● To do: Beginning with the line that contains "Collapse the Carnet d'adresses tree node" and ending with the line that contains "Task: Click the Realized ST Capital G/L label", reproduce the lines of the entries below exactly, omitting pictures.

● Task inputs:
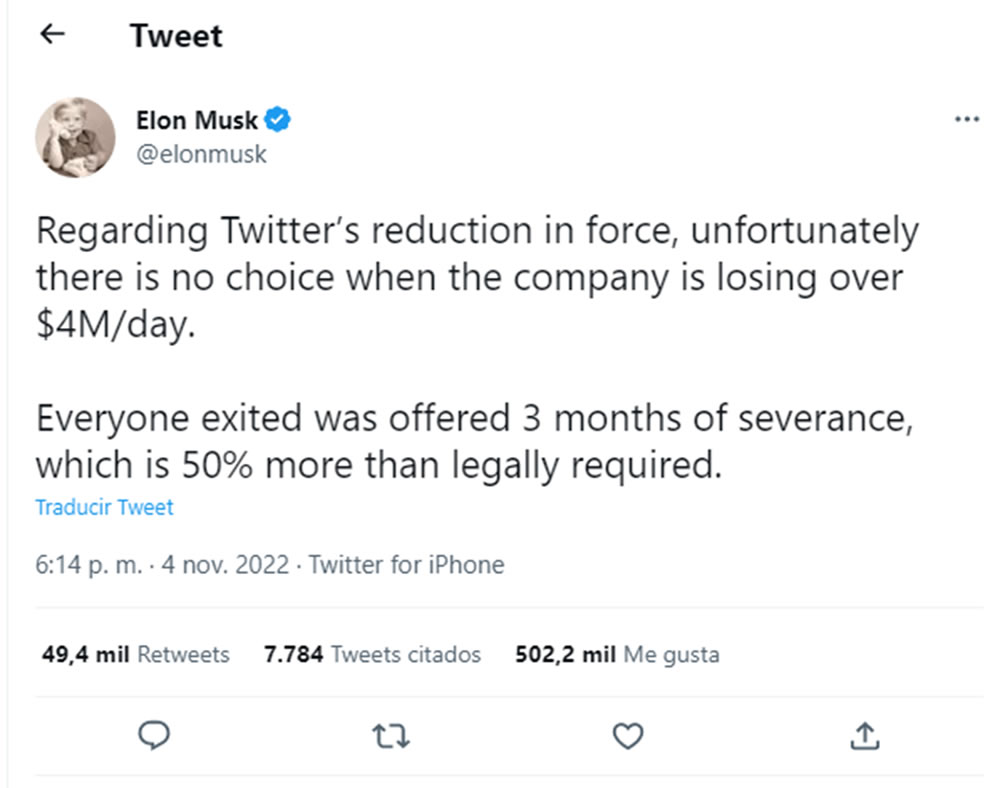This screenshot has height=788, width=1000.
Task: Click the tweet text about reduction in force
Action: tap(477, 277)
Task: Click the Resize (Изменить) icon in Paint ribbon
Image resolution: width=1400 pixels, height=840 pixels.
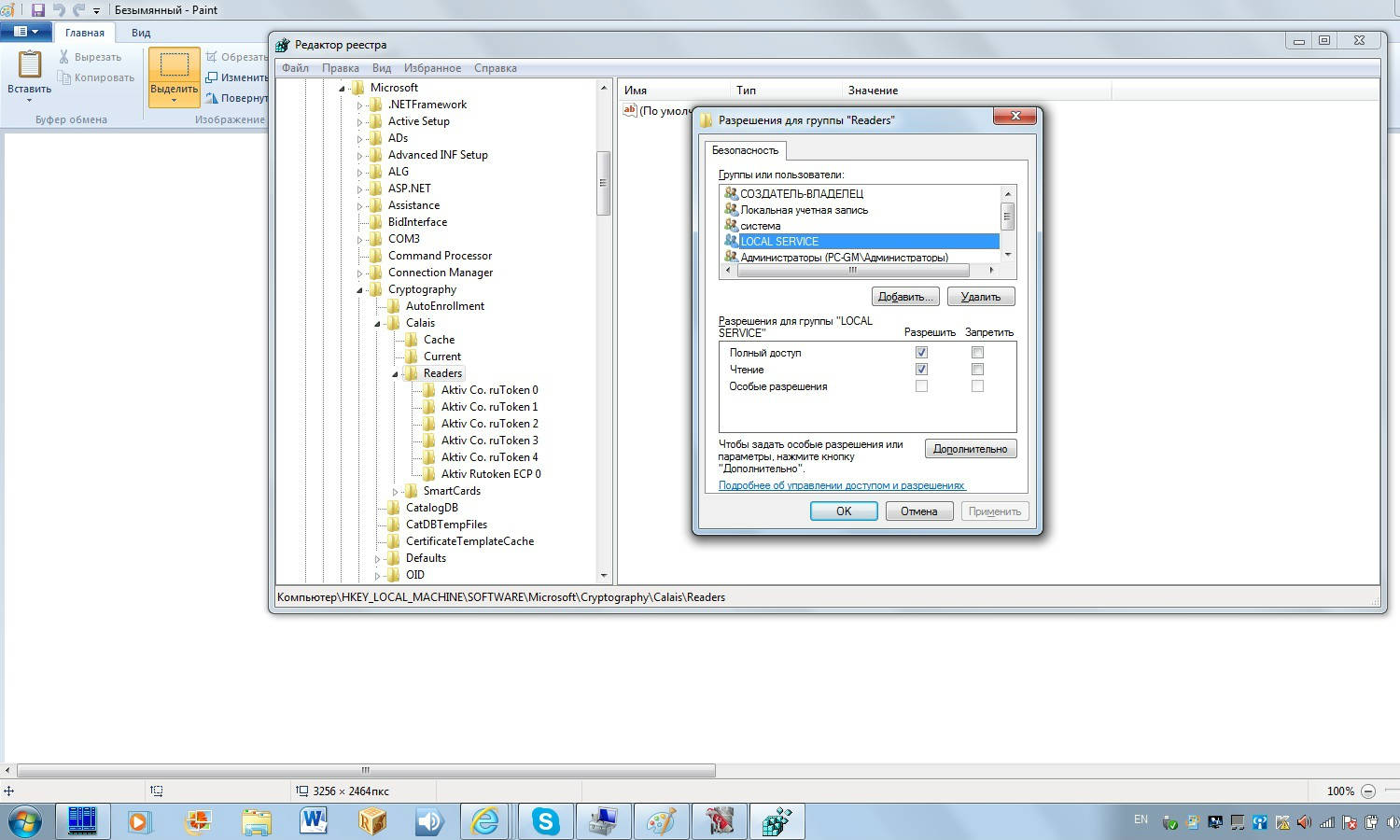Action: [x=213, y=77]
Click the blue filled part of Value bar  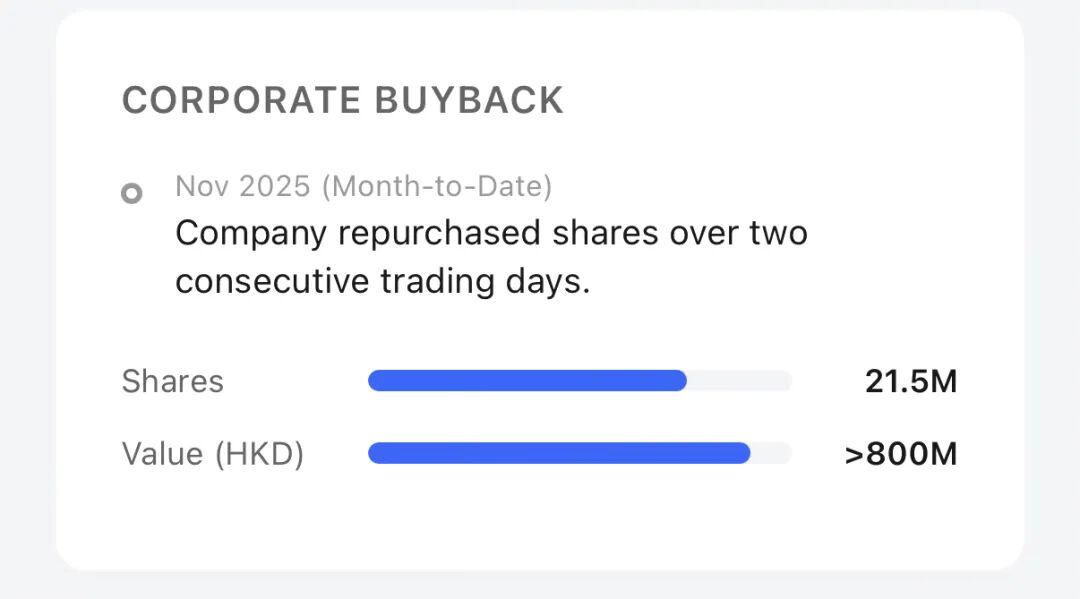click(x=559, y=454)
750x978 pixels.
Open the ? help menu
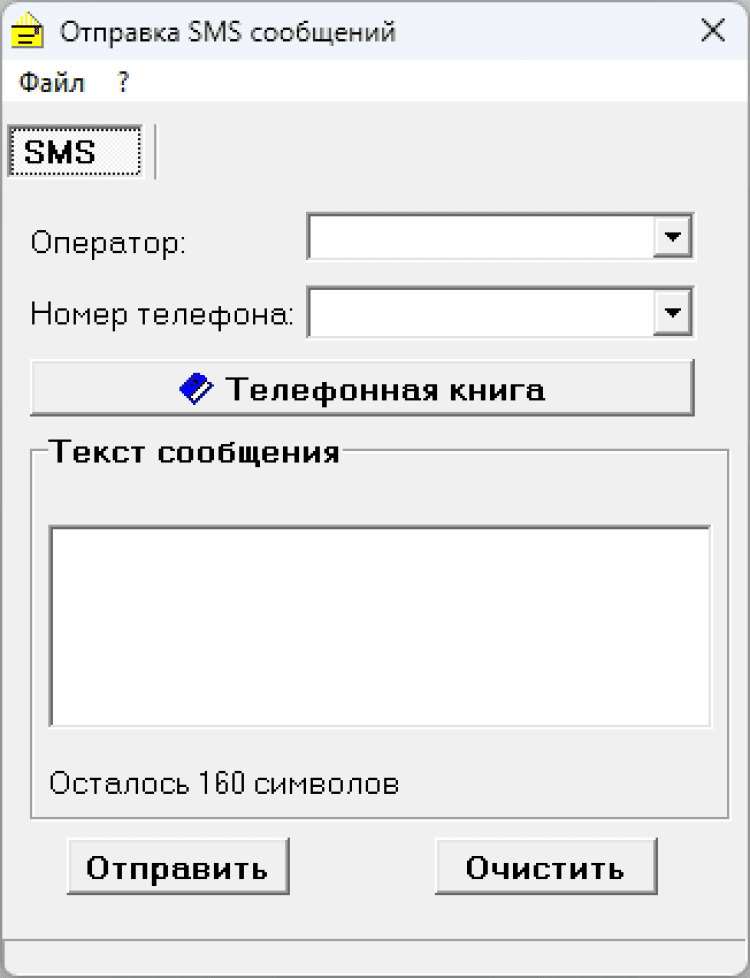coord(123,83)
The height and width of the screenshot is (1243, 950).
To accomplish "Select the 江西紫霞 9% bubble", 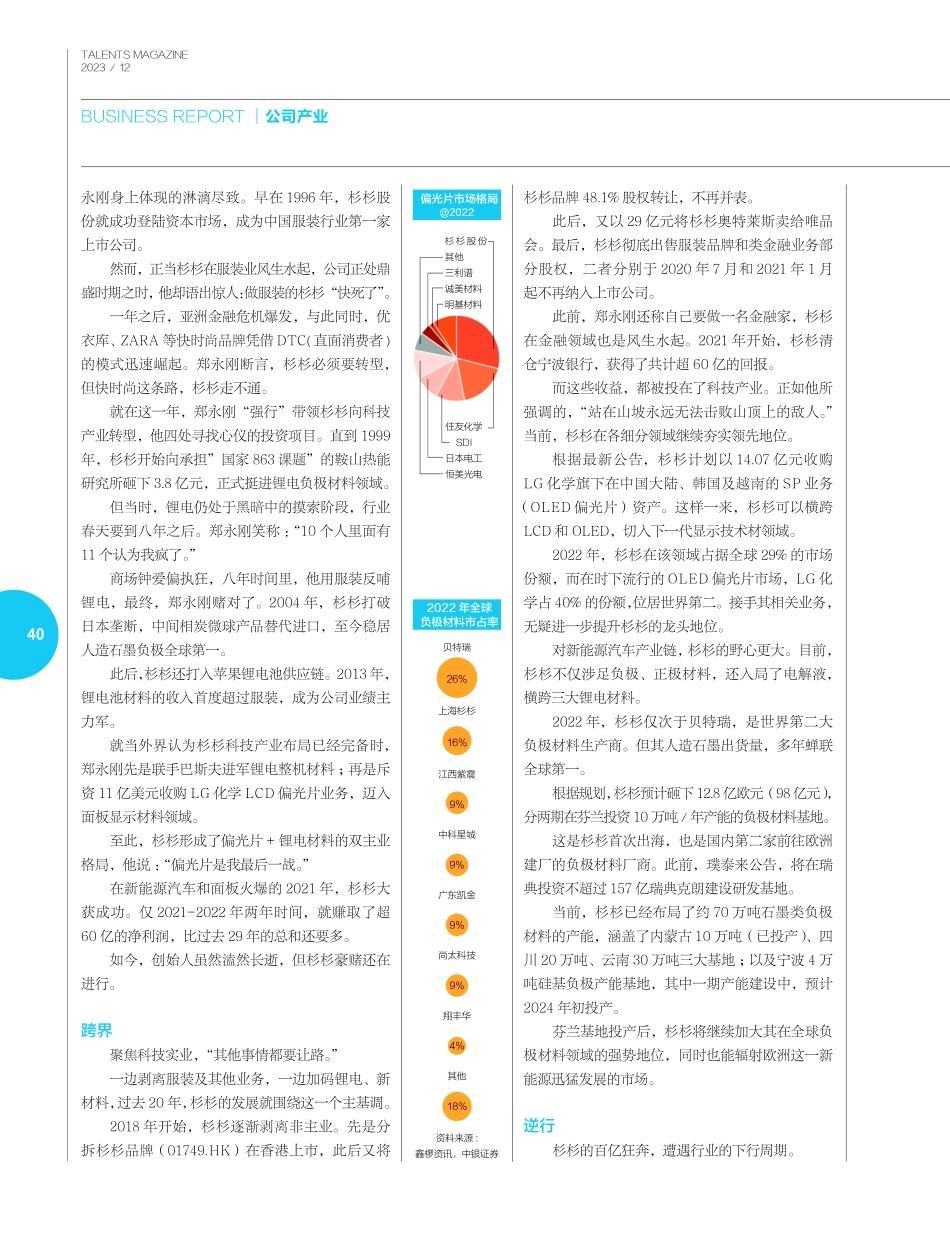I will tap(455, 804).
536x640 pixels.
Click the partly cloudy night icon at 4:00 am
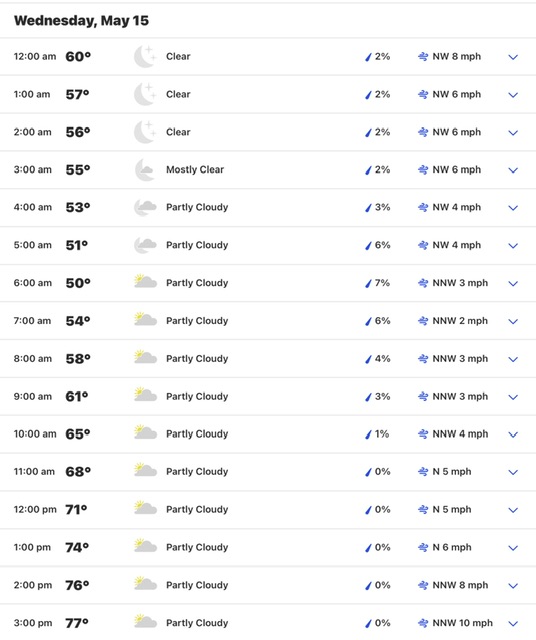145,207
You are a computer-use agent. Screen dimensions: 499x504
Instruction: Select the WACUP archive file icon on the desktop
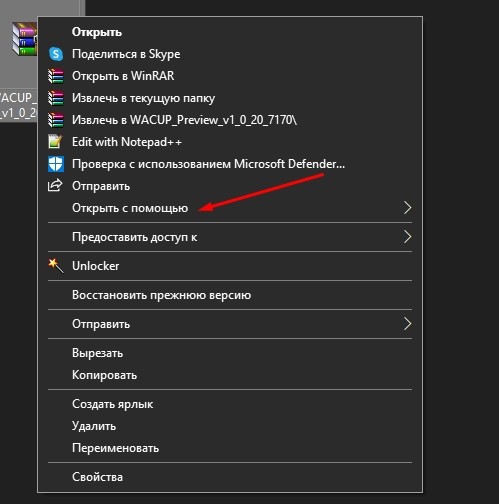click(24, 39)
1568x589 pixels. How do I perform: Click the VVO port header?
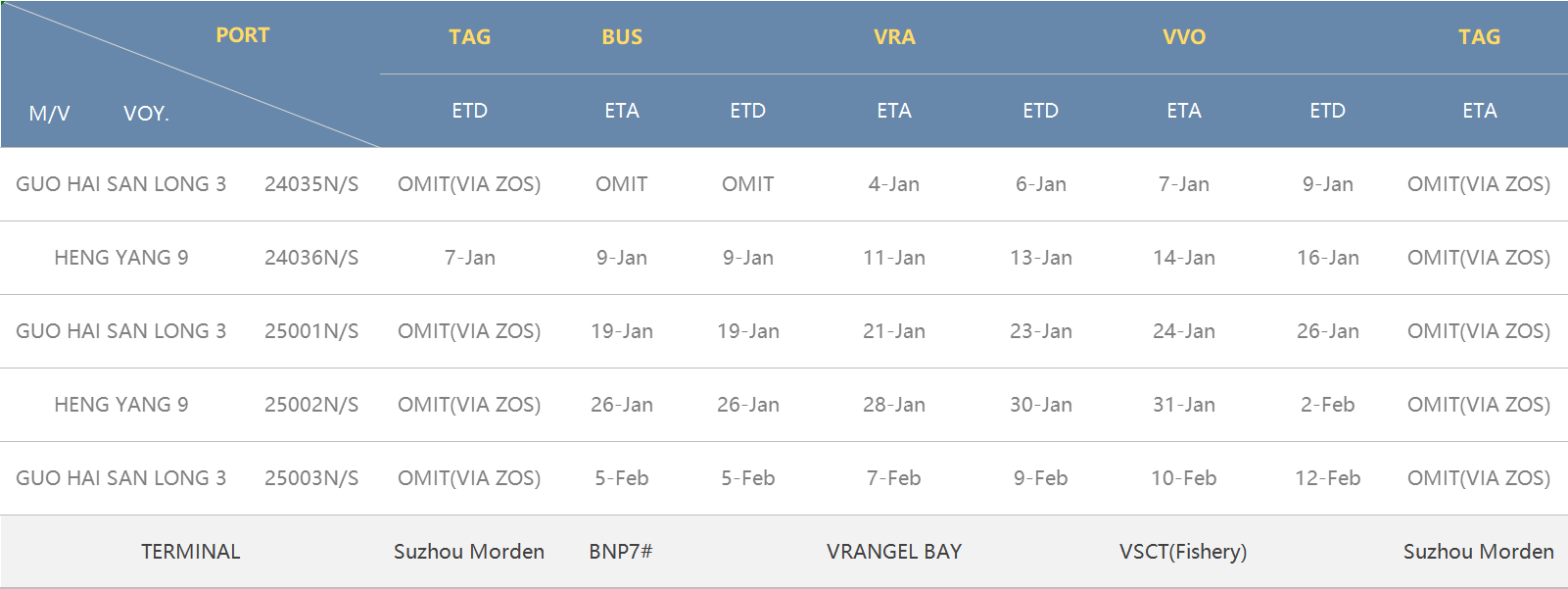(x=1184, y=37)
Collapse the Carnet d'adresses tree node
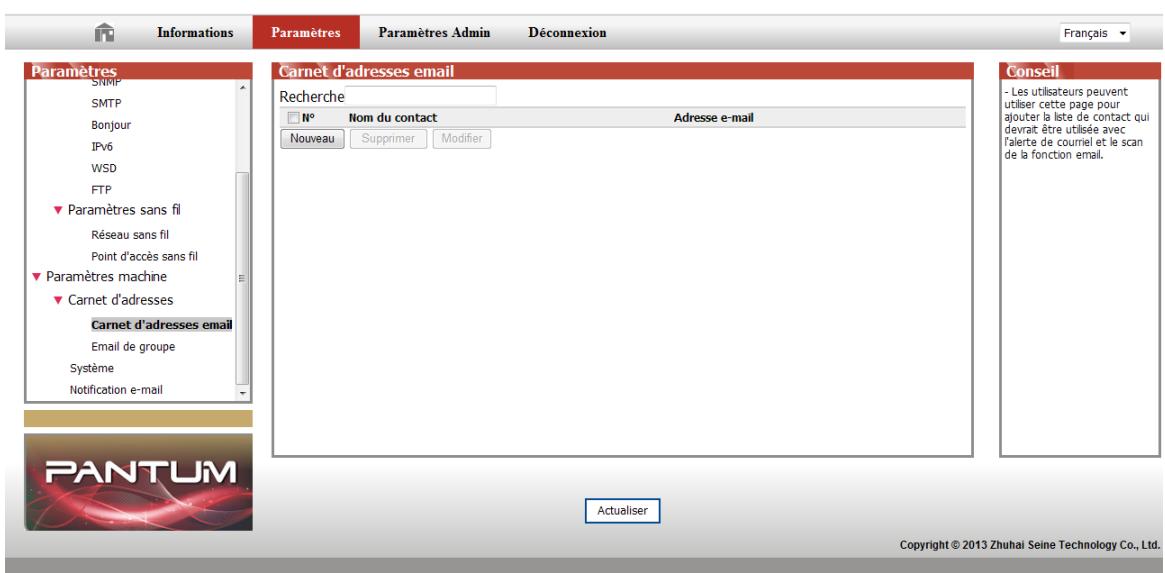The height and width of the screenshot is (573, 1165). pyautogui.click(x=58, y=300)
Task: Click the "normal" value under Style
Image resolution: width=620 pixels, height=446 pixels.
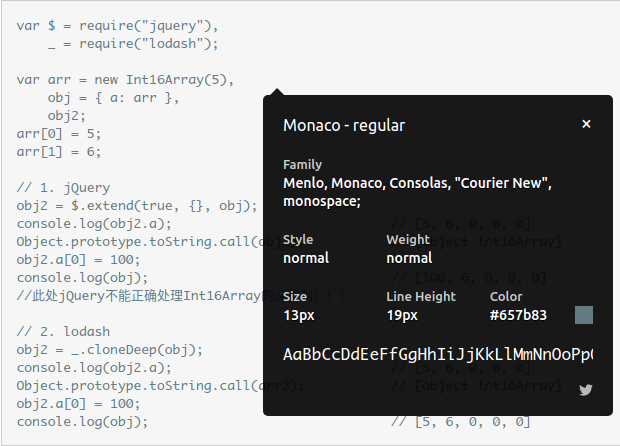Action: [x=305, y=258]
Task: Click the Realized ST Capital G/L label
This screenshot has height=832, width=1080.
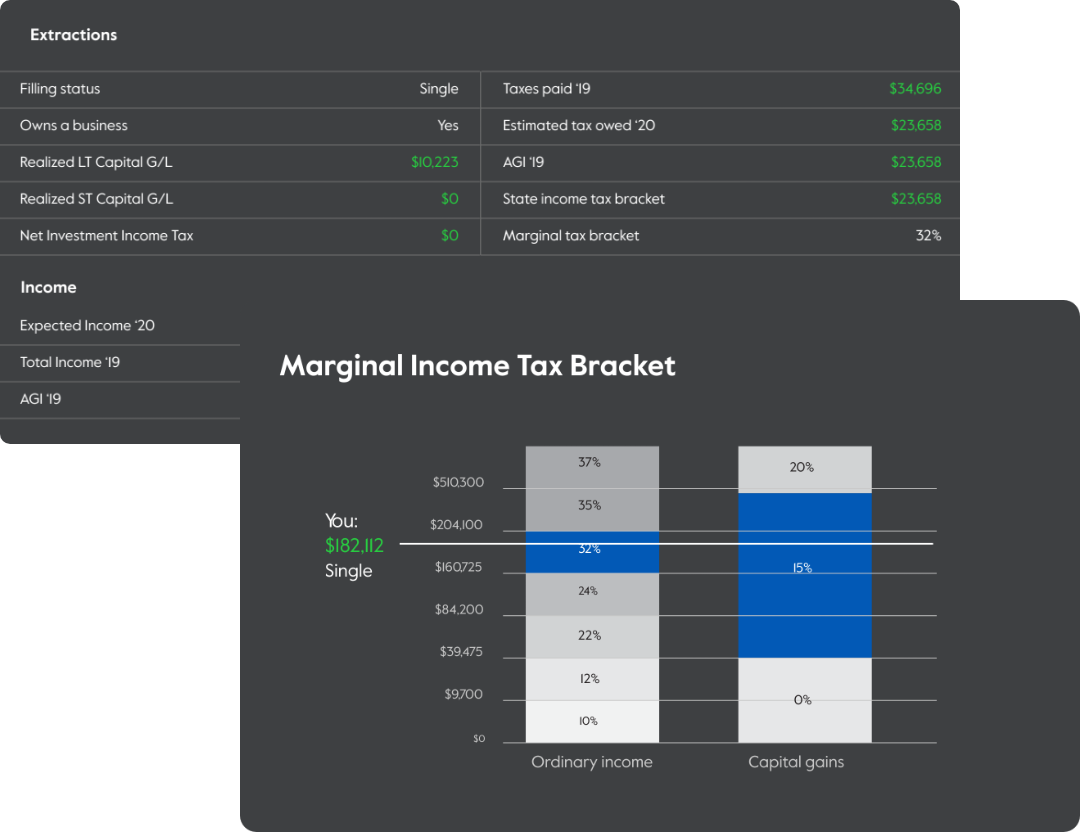Action: click(x=96, y=199)
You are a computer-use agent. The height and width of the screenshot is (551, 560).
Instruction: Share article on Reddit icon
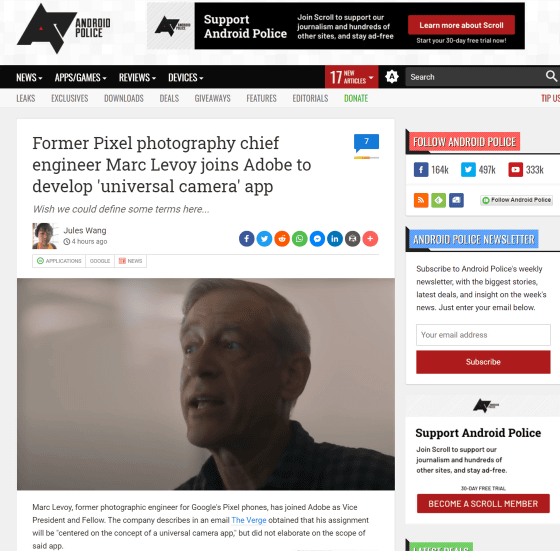[282, 239]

● Problem solution:
Collapse the Carnet d'adresses tree node
The height and width of the screenshot is (573, 1165). pyautogui.click(x=58, y=300)
Task: Click the "normal" value under Style
Image resolution: width=620 pixels, height=446 pixels.
Action: [x=305, y=258]
Task: Click the Realized ST Capital G/L label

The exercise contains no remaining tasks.